解体あるある…「前は何の店だったっけ」

 探している建物の名称と同じものが中野駅近くにあると紹介している、2017年のブログさんを見た。だがそのだいたいの住所からも「どこそこの通りをはいってすぐ」という説明からも、ぜったいに知っている場所なのだが、2019年現在のGoogleストリートビューで、それらしきものが見つからない。

 そこで、このあたりだろうと目星を付けたところにカーソルをあてて、ストリートビューの日付を何年か戻してみた。やはり、たしかにその同名の建物はあった——。どうも、そのあたり一帯が2019年現在で派手に再開発されているようだ。壊される前にあった複数のビルを「あった気がする、たしかにこんなビルが並んでいたっけ」と思いながらも、その後の風景の変化(再開発のための囲い)を、まったく気に留めていなかった自分に唖然とする。

 数年前にそれらが壊されて現在新しいものができがりつつあること、あるいはストリートビューの画像は2019年現在であるのだから、もうすでに何かができあがっているのかもしれないということに、わたしはまったく目が向いていなかったことになる。
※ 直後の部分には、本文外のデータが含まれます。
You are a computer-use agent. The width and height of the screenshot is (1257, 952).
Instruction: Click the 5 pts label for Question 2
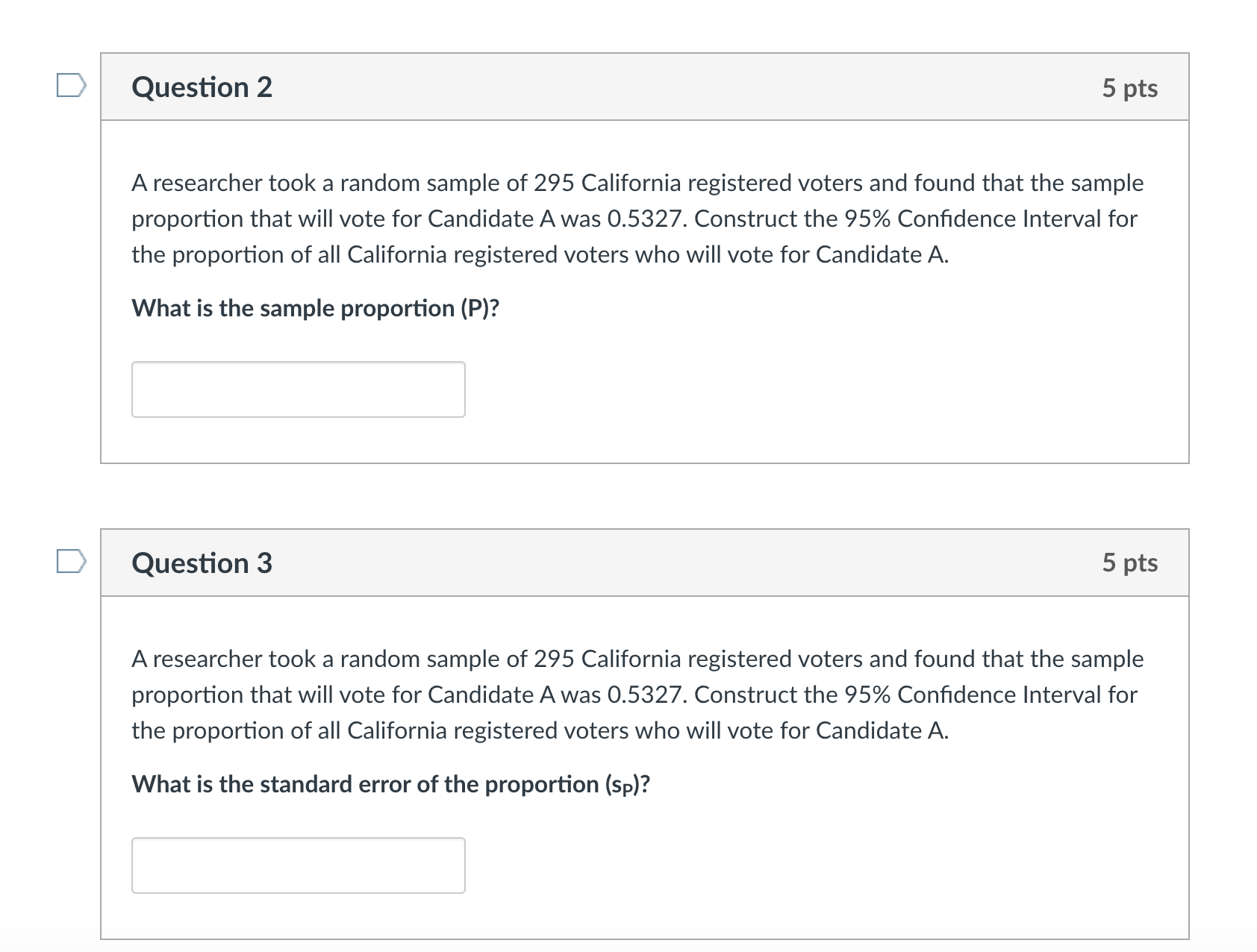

 そういえば、昨日「昔は上野駅の脇に大きなビルがあって、聚楽という大衆的な、ファミレスみたいなものがあったね」と話していたのだが、よくよく考えてみたらその後に同じ場所に建ったビル1階のフードコートを、わたしは数年前に知人と複数回利用したのだった。利用しているそのときは「ここって聚楽があった建物だよな」とは、もちろん思わない。昨日になって「そういえばあのビルの跡地か」と、記憶が重なる。
 人間の記憶というのは、適当なものだ。